Entries taken from a collection
..........

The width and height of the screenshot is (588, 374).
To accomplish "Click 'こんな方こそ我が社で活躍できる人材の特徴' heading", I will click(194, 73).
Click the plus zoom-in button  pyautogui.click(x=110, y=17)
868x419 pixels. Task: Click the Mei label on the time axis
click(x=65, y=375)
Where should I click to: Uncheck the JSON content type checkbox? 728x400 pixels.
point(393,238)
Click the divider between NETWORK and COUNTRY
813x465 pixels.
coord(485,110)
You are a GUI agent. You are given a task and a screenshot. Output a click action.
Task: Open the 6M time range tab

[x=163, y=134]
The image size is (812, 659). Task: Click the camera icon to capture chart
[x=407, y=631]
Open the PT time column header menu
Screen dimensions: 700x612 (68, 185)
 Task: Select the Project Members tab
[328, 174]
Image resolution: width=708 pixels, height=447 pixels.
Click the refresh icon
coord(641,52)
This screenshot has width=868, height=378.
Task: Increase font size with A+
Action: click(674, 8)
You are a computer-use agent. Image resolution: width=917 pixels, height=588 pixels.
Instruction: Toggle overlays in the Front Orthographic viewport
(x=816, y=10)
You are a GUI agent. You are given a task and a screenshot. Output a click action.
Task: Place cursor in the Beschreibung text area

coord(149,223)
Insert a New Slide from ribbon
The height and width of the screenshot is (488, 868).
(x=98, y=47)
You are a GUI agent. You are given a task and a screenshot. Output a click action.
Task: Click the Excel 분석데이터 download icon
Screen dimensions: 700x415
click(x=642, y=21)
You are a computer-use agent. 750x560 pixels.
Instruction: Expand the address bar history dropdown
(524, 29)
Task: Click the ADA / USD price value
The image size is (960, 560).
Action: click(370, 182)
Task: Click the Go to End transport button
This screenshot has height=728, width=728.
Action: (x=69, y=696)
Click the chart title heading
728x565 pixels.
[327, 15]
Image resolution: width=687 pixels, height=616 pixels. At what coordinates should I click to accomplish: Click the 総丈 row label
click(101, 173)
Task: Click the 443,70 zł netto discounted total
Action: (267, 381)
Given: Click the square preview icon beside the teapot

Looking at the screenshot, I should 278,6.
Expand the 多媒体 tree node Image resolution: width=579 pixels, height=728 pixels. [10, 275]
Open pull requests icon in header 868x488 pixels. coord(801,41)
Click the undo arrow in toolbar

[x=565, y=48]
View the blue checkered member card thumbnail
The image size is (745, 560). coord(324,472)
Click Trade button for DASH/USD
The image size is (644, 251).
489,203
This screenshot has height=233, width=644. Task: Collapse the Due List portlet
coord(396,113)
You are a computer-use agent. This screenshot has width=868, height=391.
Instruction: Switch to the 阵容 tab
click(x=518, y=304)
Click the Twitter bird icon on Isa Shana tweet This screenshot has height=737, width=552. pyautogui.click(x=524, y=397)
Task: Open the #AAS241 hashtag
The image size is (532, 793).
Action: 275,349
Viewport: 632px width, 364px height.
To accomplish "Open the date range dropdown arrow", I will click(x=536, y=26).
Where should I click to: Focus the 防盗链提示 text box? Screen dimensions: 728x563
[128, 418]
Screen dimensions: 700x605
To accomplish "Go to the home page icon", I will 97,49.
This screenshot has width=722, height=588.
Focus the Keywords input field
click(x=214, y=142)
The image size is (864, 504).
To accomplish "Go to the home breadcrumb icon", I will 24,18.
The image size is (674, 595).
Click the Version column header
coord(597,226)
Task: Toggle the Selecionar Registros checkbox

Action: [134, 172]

..........

**About this task**
Copy out all the lines of the records that include "heading".

**Response for this exercise**
To accomplish "Click 'こんな方こそ我が社で活躍できる人材の特徴' heading", I will click(194, 73).
Click the chart title heading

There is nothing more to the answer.